Problem requirements: Transcribe word for word the lines below from the line with "175x186 pixels." through the line with "Task: Go up one folder level", ends included.

Extracted material:
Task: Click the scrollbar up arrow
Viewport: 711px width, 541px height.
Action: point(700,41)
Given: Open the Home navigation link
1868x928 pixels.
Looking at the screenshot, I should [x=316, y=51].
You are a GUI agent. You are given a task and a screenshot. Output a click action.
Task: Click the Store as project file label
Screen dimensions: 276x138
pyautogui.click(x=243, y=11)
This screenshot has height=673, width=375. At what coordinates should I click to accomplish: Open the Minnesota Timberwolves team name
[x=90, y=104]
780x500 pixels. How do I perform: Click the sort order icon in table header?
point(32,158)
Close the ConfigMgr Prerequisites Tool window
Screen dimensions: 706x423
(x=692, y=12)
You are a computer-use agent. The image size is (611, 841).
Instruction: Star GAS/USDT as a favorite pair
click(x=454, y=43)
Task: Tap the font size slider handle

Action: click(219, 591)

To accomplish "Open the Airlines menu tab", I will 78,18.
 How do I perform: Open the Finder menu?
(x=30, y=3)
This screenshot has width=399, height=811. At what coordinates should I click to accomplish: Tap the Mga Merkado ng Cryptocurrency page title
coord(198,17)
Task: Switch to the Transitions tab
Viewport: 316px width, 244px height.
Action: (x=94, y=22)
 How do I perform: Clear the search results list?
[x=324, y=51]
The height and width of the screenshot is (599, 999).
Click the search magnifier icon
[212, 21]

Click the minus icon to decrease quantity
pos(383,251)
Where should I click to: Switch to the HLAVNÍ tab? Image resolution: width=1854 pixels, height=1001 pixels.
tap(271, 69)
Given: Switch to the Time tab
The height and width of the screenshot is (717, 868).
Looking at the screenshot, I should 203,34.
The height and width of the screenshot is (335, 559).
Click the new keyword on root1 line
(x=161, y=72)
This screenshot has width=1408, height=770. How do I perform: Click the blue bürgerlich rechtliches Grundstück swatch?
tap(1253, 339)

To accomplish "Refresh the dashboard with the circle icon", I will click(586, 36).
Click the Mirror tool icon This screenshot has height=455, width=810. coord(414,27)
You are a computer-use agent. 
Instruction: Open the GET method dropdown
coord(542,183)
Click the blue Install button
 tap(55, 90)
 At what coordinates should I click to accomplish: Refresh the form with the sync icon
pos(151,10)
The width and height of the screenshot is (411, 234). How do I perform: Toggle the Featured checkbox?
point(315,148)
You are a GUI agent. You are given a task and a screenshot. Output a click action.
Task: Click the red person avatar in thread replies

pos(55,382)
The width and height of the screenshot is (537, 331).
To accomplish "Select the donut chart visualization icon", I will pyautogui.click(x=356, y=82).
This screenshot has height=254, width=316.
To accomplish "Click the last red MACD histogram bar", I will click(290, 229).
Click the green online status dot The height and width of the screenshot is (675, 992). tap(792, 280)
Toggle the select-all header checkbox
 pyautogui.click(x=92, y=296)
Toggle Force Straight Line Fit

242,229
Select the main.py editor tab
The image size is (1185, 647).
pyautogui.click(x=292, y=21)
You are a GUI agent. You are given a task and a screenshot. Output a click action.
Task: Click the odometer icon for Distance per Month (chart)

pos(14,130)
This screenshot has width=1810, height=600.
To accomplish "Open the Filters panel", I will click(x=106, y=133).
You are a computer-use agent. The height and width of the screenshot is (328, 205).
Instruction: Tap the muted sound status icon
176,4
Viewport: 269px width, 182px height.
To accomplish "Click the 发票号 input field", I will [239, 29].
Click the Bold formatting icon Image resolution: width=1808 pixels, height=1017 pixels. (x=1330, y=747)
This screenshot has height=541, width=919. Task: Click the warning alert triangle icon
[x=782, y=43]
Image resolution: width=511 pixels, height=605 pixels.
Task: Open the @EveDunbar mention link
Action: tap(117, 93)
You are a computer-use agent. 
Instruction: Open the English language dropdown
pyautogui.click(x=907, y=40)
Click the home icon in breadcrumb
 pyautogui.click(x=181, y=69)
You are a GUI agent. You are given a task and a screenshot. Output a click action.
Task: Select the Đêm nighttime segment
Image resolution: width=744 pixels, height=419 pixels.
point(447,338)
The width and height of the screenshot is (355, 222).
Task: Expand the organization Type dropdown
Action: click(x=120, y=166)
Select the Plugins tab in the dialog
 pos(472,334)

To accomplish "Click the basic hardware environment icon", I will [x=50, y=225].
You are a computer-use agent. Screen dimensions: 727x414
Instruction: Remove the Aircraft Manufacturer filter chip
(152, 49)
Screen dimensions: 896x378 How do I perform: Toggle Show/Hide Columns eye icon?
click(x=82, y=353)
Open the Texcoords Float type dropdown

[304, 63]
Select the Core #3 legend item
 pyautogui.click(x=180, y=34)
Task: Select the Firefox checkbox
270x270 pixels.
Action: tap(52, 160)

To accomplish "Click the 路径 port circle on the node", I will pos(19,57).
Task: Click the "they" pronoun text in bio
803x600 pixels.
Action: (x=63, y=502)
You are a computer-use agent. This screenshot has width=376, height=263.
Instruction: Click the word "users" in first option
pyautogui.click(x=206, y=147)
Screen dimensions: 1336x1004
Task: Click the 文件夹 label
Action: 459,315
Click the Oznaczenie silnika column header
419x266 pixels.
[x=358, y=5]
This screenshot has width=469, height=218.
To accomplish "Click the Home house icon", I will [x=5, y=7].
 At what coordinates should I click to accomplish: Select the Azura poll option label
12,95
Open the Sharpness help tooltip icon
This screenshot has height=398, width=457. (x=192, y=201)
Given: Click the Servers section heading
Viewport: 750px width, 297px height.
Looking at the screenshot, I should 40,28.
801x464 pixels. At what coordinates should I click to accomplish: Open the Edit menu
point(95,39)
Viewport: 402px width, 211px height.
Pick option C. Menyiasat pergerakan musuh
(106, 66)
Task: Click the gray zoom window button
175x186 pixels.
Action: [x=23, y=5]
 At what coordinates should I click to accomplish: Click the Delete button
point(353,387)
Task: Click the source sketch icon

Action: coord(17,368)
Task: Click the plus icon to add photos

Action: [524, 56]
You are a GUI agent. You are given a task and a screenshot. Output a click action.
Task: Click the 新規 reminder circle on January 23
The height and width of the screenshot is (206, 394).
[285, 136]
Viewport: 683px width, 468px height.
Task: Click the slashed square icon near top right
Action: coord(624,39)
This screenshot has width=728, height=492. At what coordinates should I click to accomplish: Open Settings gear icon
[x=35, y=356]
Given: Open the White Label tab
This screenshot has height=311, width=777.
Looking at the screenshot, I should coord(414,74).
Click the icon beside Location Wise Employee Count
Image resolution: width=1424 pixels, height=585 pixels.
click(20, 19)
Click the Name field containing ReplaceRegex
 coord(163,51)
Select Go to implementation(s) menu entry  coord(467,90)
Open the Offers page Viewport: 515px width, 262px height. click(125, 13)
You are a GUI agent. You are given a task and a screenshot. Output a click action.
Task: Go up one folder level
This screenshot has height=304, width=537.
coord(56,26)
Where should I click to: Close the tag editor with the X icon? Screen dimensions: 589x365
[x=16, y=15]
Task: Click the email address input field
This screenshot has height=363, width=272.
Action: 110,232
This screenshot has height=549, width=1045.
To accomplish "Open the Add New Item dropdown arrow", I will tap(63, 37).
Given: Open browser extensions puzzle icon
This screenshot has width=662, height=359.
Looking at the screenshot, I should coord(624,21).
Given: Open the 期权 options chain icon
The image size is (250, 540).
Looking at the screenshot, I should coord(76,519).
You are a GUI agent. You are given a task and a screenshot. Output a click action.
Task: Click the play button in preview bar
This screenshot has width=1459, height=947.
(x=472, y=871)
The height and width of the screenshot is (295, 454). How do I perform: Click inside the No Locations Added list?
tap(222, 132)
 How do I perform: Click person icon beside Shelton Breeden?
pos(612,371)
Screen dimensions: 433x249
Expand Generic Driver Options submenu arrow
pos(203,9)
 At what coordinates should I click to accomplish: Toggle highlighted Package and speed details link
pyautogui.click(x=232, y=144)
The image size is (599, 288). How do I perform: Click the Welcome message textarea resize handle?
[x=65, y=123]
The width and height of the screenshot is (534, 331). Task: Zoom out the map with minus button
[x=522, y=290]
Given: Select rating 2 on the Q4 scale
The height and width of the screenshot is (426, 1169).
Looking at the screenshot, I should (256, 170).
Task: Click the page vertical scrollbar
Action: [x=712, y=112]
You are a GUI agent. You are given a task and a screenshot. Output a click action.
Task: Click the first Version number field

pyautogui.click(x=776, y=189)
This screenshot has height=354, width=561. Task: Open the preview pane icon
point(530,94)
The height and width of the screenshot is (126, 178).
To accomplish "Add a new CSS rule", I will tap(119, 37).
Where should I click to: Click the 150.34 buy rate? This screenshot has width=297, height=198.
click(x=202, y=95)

Written answer:
175x186 pixels.
Action: [x=23, y=5]
 At what coordinates should I click to accomplish: Click the Delete button
point(353,387)
Task: Click the source sketch icon

Action: coord(17,368)
Task: Click the plus icon to add photos

Action: [524, 56]
You are a GUI agent. You are given a task and a screenshot. Output a click action.
Task: Click the 新規 reminder circle on January 23
The height and width of the screenshot is (206, 394).
[285, 136]
Viewport: 683px width, 468px height.
Task: Click the slashed square icon near top right
Action: coord(624,39)
This screenshot has width=728, height=492. At what coordinates should I click to accomplish: Open Settings gear icon
[x=35, y=356]
Given: Open the White Label tab
This screenshot has height=311, width=777.
Looking at the screenshot, I should coord(414,74).
Click the icon beside Location Wise Employee Count
Image resolution: width=1424 pixels, height=585 pixels.
click(20, 19)
Click the Name field containing ReplaceRegex
 coord(163,51)
Select Go to implementation(s) menu entry  coord(467,90)
Open the Offers page Viewport: 515px width, 262px height. click(125, 13)
You are a GUI agent. You are given a task and a screenshot. Output a click action.
Task: Go up one folder level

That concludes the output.